Je mengt de syntaxis voor het retourneren van SETOF
waarden met syntaxis voor het retourneren van een enkele rij of waarde.
-- Een gerelateerde vraag is - hoe retourneer ik de enkele record 'r' van
Wanneer u een functie declareert met RETURNS TABLE
, moet je RETURN NEXT
. gebruiken in de body om een rij (of scalaire waarde) te retourneren. En als je een record
wilt gebruiken variabele waarmee het moet overeenkomen het retourtype. Raadpleeg de codevoorbeelden verderop.

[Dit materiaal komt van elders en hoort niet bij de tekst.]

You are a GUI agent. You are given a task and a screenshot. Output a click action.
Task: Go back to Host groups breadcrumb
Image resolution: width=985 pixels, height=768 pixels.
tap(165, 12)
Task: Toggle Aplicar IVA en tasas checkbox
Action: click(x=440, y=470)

Retourneer een enkele waarde of rij
Als u slechts een enkele rij wilt retourneren, is dat niet nodig voor een record van ongedefinieerd type. @Kevin heeft al twee manieren laten zien. Ik zal een vereenvoudigde versie toevoegen met OUT
parameters:
CREATE OR REPLACE FUNCTION my_func(OUT a integer, OUT b text)
AS
$func$
BEGIN
a := ...;
b := ...;
END
$func$ LANGUAGE plpgsql;
U hoeft niet eens RETURN;
. toe te voegen in de hoofdtekst van de functie, de waarde van de gedeclareerde OUT
parameters worden automatisch geretourneerd aan het einde van de functie - NULL
voor elke parameter die niet is toegewezen.
En u hoeft RETURNS RECORD
niet te declareren want dat blijkt al uit de OUT
parameters.
Retourneer een reeks rijen
Als u daadwerkelijk meerdere wilt retourneren rijen (inclusief de mogelijkheid voor 0 of 1 rij), kunt u het retourtype definiëren als RETURNS
...
-
SETOF some_type
, waarsome_type
kan elk geregistreerd scalair of samengesteld type zijn. -
TABLE (col1 type1, col2 type2)
- een ad-hoc definitie van rijtype. -
SETOF record
plusOUT
parameters om kolomnamen en typen te definiëren.
100% gelijk aanRETURNS TABLE
. -
SETOF record
zonder verdere definitie. Maar dan zijn de geretourneerde rijen undefined en u moet bij elke oproep een kolomdefinitielijst toevoegen (zie voorbeeld).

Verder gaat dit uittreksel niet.